__Instructions for the task__
When you reach the line in the data below that contains "Delete the Oct 3 Staples expense", please start repeating lines exactly, and stop after the line that contains "The image size is (1578, 986).", repeating nothing else.
╭──
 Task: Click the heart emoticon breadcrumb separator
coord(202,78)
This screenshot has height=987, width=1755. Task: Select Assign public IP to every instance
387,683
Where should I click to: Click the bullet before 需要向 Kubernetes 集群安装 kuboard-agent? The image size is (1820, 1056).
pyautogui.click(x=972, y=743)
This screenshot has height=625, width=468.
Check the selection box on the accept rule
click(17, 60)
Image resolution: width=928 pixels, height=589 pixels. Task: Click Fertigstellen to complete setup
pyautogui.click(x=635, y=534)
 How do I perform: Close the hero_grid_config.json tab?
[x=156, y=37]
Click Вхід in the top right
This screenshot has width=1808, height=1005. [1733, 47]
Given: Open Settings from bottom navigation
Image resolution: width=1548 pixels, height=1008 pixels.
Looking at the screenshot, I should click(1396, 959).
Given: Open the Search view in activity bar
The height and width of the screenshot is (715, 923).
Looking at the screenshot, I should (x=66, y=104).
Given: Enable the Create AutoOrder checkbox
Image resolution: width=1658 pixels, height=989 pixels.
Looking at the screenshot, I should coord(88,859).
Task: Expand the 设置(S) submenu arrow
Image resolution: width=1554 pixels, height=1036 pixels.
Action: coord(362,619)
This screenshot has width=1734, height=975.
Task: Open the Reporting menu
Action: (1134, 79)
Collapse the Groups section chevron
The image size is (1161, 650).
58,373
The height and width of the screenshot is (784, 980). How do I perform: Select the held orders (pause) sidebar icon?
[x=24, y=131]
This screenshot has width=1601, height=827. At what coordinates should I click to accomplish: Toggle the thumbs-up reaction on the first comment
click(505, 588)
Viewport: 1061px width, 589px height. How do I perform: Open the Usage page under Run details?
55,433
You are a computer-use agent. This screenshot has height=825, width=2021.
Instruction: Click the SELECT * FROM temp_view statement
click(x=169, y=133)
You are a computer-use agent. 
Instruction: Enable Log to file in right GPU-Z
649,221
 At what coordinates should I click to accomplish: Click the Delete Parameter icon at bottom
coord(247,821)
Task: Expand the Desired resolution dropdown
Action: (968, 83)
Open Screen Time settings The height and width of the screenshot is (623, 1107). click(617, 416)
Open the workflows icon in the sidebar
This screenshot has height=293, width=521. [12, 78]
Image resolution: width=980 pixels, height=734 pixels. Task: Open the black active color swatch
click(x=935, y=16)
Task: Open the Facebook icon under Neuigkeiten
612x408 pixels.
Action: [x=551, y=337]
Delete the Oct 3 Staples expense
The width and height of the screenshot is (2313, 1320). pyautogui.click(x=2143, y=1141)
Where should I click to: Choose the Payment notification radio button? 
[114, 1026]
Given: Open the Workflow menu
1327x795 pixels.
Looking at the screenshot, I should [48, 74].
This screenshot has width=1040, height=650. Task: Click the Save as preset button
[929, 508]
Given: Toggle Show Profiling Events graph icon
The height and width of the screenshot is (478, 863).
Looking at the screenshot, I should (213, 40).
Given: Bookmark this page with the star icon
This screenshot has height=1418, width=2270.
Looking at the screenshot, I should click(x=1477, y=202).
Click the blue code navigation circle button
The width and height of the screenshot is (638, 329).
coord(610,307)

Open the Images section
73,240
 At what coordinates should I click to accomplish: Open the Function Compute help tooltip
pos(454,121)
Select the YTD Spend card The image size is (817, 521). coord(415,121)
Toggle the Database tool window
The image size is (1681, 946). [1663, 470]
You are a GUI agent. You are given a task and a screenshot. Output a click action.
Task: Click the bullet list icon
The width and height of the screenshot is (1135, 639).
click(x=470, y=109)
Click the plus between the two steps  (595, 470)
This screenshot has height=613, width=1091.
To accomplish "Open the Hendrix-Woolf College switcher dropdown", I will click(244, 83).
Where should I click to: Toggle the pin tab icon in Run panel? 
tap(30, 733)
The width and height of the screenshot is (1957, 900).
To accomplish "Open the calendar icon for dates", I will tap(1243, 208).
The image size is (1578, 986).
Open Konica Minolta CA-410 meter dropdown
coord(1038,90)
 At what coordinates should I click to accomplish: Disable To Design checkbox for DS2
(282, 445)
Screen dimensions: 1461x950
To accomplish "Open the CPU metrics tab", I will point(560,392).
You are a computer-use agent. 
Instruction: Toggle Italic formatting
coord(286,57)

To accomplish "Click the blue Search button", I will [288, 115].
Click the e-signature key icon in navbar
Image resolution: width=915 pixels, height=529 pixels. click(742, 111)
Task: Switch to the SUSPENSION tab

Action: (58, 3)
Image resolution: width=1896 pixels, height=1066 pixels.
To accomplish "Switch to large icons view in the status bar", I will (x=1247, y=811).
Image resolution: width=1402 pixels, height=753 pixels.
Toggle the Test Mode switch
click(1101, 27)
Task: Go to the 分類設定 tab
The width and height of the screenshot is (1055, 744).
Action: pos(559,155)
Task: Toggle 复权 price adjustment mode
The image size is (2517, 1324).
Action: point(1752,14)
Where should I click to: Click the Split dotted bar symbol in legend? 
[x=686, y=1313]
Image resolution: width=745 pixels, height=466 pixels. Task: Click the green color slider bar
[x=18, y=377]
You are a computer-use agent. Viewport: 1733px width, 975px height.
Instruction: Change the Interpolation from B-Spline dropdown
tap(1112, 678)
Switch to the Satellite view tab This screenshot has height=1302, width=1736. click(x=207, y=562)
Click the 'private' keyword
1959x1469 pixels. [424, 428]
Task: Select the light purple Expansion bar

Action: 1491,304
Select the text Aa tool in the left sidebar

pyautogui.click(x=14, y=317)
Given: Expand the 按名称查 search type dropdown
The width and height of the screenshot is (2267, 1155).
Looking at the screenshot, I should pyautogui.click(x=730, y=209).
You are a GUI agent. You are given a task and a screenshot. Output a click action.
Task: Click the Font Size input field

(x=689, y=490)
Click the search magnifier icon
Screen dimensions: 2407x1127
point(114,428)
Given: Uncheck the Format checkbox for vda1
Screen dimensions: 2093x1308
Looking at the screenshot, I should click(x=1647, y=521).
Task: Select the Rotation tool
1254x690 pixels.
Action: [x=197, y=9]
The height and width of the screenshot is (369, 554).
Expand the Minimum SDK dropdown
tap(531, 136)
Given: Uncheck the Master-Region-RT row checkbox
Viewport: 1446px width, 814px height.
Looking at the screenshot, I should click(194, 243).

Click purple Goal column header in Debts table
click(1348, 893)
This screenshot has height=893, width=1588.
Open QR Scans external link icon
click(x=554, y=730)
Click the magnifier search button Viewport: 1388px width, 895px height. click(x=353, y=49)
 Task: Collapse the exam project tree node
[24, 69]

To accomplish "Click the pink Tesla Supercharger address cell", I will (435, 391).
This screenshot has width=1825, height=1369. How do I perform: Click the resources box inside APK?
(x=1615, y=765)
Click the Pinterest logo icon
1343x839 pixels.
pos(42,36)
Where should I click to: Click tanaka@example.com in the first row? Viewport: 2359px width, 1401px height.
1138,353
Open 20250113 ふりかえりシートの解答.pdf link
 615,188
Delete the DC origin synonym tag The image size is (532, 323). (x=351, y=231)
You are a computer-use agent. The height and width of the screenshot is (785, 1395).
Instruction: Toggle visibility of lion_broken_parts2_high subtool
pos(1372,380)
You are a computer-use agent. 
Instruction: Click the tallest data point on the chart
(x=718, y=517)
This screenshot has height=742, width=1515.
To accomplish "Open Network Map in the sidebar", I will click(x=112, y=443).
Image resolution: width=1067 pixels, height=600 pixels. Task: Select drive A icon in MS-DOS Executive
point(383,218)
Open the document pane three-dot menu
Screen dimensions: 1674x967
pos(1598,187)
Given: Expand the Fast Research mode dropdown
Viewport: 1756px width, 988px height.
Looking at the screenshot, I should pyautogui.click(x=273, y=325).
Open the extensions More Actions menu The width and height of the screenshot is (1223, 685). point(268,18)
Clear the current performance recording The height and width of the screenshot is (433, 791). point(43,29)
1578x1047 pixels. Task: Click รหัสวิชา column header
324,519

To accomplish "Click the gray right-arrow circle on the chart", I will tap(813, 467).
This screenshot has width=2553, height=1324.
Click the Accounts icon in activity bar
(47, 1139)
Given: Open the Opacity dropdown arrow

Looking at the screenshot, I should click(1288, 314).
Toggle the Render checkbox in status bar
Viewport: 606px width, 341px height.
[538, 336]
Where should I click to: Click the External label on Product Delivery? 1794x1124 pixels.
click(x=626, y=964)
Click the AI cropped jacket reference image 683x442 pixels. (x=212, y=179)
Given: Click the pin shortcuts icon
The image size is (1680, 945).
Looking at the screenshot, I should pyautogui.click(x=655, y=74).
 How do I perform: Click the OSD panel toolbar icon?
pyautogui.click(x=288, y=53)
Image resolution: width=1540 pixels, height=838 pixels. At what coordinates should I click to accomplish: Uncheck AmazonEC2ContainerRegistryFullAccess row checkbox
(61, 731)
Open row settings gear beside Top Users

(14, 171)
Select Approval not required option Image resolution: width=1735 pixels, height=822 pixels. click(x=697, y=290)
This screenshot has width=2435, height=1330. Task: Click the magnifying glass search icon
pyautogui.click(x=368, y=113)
╰──
__Your solution__
Delete the Oct 3 Staples expense
The width and height of the screenshot is (2313, 1320). pyautogui.click(x=2143, y=1141)
Where should I click to: Choose the Payment notification radio button? 
[114, 1026]
Given: Open the Workflow menu
1327x795 pixels.
Looking at the screenshot, I should [48, 74].
This screenshot has width=1040, height=650. Task: Click the Save as preset button
[929, 508]
Given: Toggle Show Profiling Events graph icon
The height and width of the screenshot is (478, 863).
Looking at the screenshot, I should (213, 40).
Given: Bookmark this page with the star icon
This screenshot has height=1418, width=2270.
Looking at the screenshot, I should click(x=1477, y=202).
Click the blue code navigation circle button
The width and height of the screenshot is (638, 329).
coord(610,307)

Open the Images section
73,240
 At what coordinates should I click to accomplish: Open the Function Compute help tooltip
pos(454,121)
Select the YTD Spend card The image size is (817, 521). coord(415,121)
Toggle the Database tool window
The image size is (1681, 946). [1663, 470]
You are a GUI agent. You are given a task and a screenshot. Output a click action.
Task: Click the bullet list icon
The width and height of the screenshot is (1135, 639).
click(x=470, y=109)
Click the plus between the two steps  (595, 470)
This screenshot has height=613, width=1091.
To accomplish "Open the Hendrix-Woolf College switcher dropdown", I will click(244, 83).
Where should I click to: Toggle the pin tab icon in Run panel? 
tap(30, 733)
The width and height of the screenshot is (1957, 900).
To accomplish "Open the calendar icon for dates", I will tap(1243, 208).
The image size is (1578, 986).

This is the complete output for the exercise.